Mary Travers was facing certain death. She was battling leukemia, and five weeks of chemotherapy failed to put the disease into remission. It looked like her singing days were over.

The legendary folk trio Peter, Paul & Mary was about to lose their Mary. This trio was the most popular folk singing group of the 1960s – perhaps the most famous folk singing trio of all time. Peter Yarrow, Noel “Paul” Stookey and Mary Travers formed the group in 1961 and dominated the charts for the rest of the decade. They split up in 1970, and Mary Travers pursued her own solo career and made numerous recordings. But the famous three got back together again in 1978 and have been travelling extensively ever since.

Peter, Paul and Mary Trio

 

Travelling extensively ever since? Not quite. On December 07, 2004, it became public that Mary had been diagnosed with a rare form of leukemia. When chemo failed, the future for Mary was bleak. Happily, this story takes a very positive turn.

Mary is back on the road again, singing with Peter, Paul and Mary. They were performing recently at a sold-out concert in Illinois. Before the concert began, a woman Mary had never met before was welcomed backstage.

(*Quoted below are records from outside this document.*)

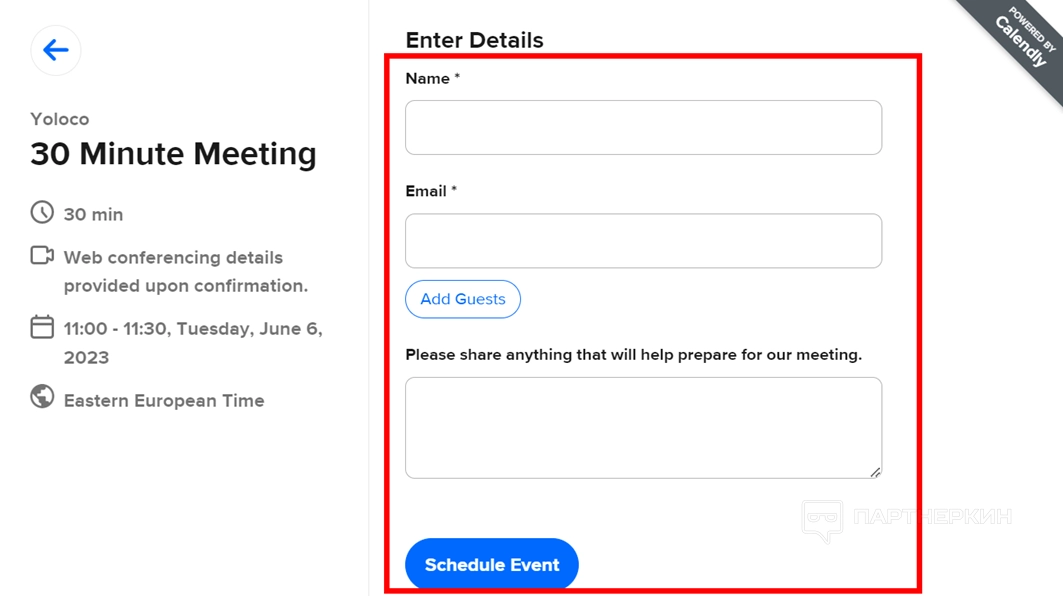The image size is (1063, 596).
Task: Focus the Email input field
Action: click(643, 241)
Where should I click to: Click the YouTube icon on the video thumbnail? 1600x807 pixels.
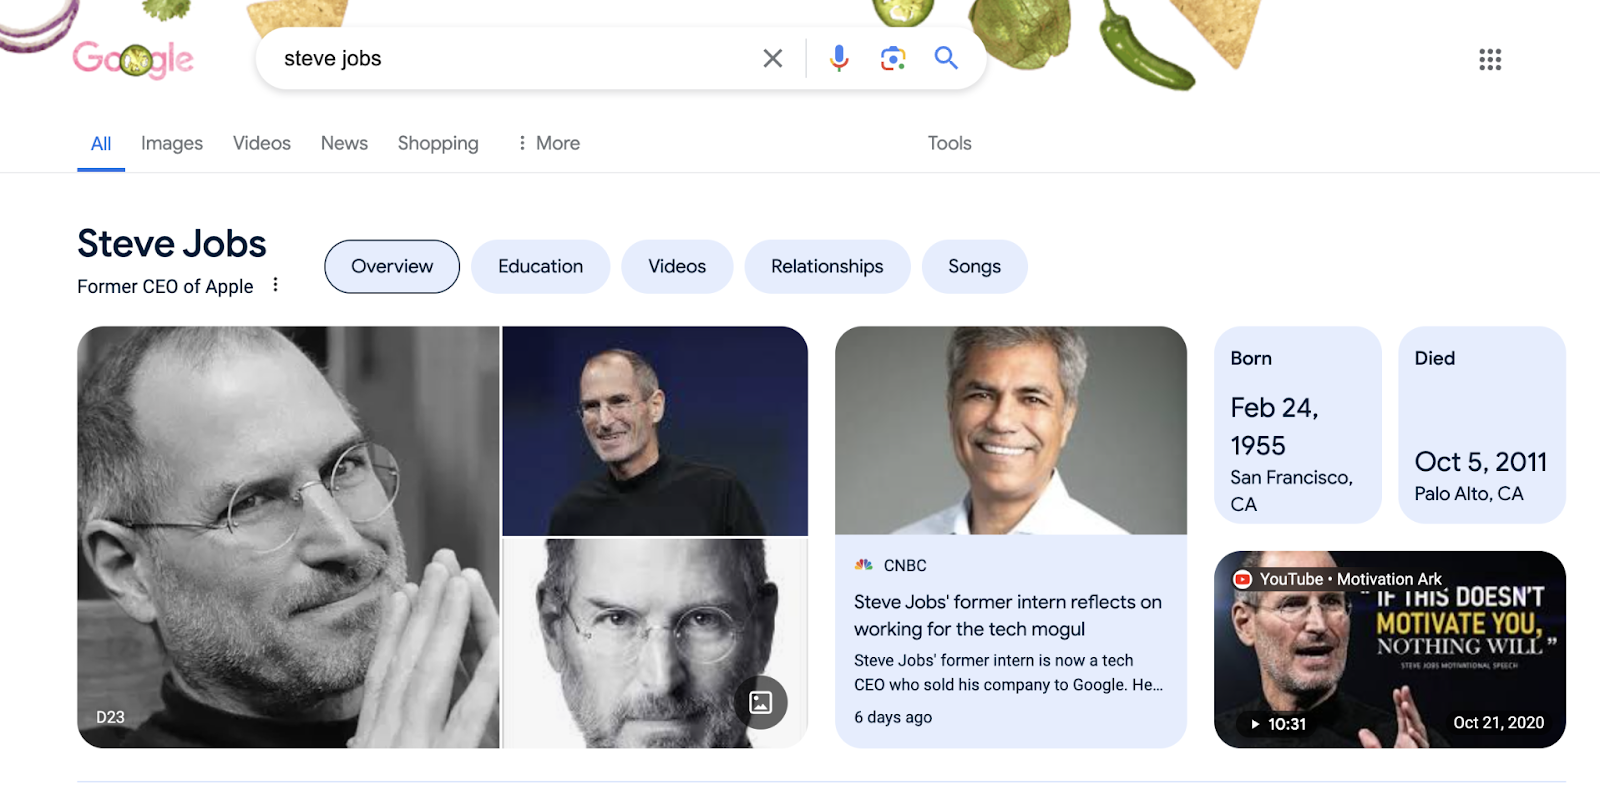click(1241, 578)
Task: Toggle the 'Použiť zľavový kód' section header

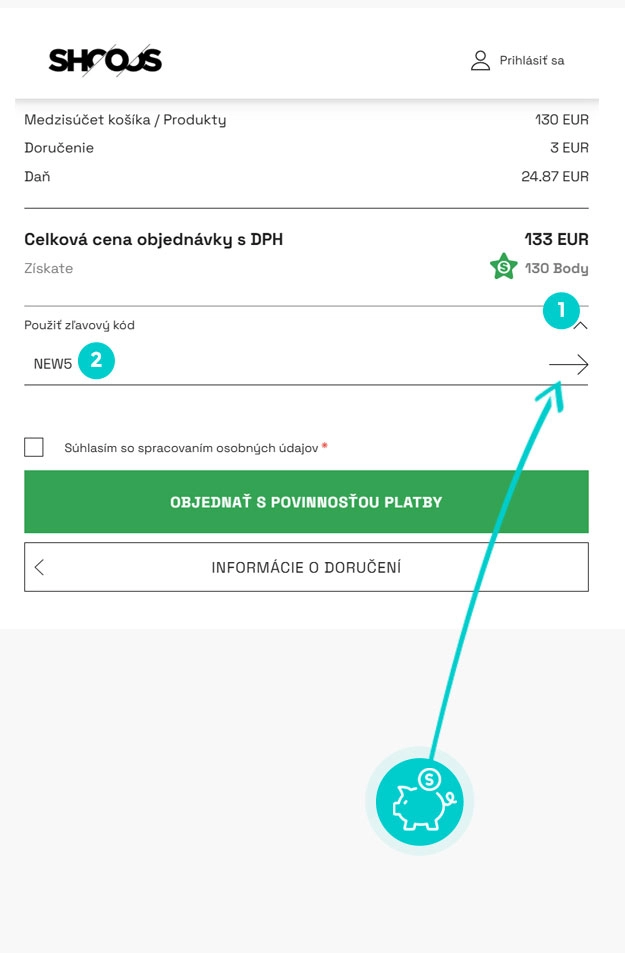Action: [x=80, y=325]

Her name was Mary DeWitt Hessen.

While others watched on, including Hessen’s husband and daughters, the leukemia survivor, Mary Travers, opened up her arms and enfolded Mrs. Hessen in a very tight emotional embrace. Travers told reporters: “This is a very special woman to whom I owe everything.”

What brought these two women together? Why was there such a warm embrace? Complete strangers who had never met before, but now they have just finished their embrace, and they are sitting side by side, clasping hands. The connection was a raging life-threatening disease and a gracious donor who provided the cure by way of a matching bone marrow transplant.

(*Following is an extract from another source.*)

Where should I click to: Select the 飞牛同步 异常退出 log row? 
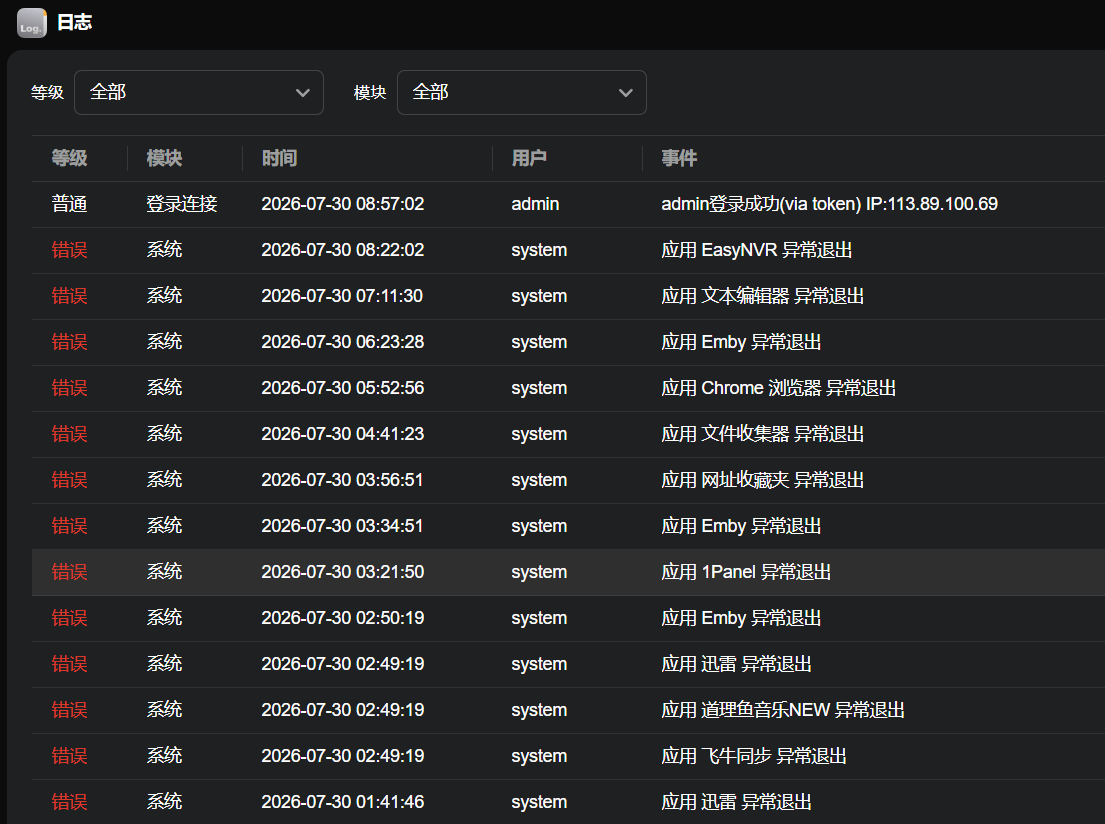tap(568, 756)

I have never performed before a sold-out concert and never will. But I do have a personal story I wish everyone in the world could hear. I have someone in my life to whom I owe everything. Mary Travers pointed to Mrs. Hessen and called her a very special woman, and rightly so. I can point you to a very special man and tell you I owe everything to Him.

My raging leukemia was the spiritual disease of sin. No laboratories could produce a cure for my disease. No church, synagogue or mosque could provide a cure either. The more I understood the nature of my disease and what the outcome would be – the more desperate I became. If no cure for my sin could be found, my life would be either wrecked or, as a minimum, wasted, but worse still, I would perish in my sins and suffer eternal death. I can’t think of a bleaker prognosis or prospect.

So, you can imagine the joy I experienced the day I found the amazing cure for my sin. I discovered that God knew all about my disease and that He sent His Son Jesus to die on the Cross for my sin to provide the complete remedy and cure. Of course, I embraced Him without reservation or hesitation! I thanked Him repeatedly and told Him I loved Him more than anything or anyone else in the world. In fact, I keep on telling Him that.

Mary DeWitt Hessen probably means nothing more to you than being a donor in a human interest story – there is no personal connection. What does Jesus mean to you? Another historical story – but no personal connection? When you discover that HE is the cure for your sins, you will embrace Him affectionately, and an inseparable bond will be formed.

The Apostle Paul said about Christ: “The Son of God who loved me and gave Himself for me.” Galatians 2:20. The Apostle John wrote about the cure and inner cleansing for sin. “The blood of Jesus Christ, His Son cleanseth us from ALL sin.”  1John 1:7

Heaven4sure Note

Mary Travers died September 16, 2009

Peter Yarrow died January 07, 2025

Source:

USA Today, 28 August, 2006, Travers Sings Praises of Her Bone Marrow Donor by Judy Keen.)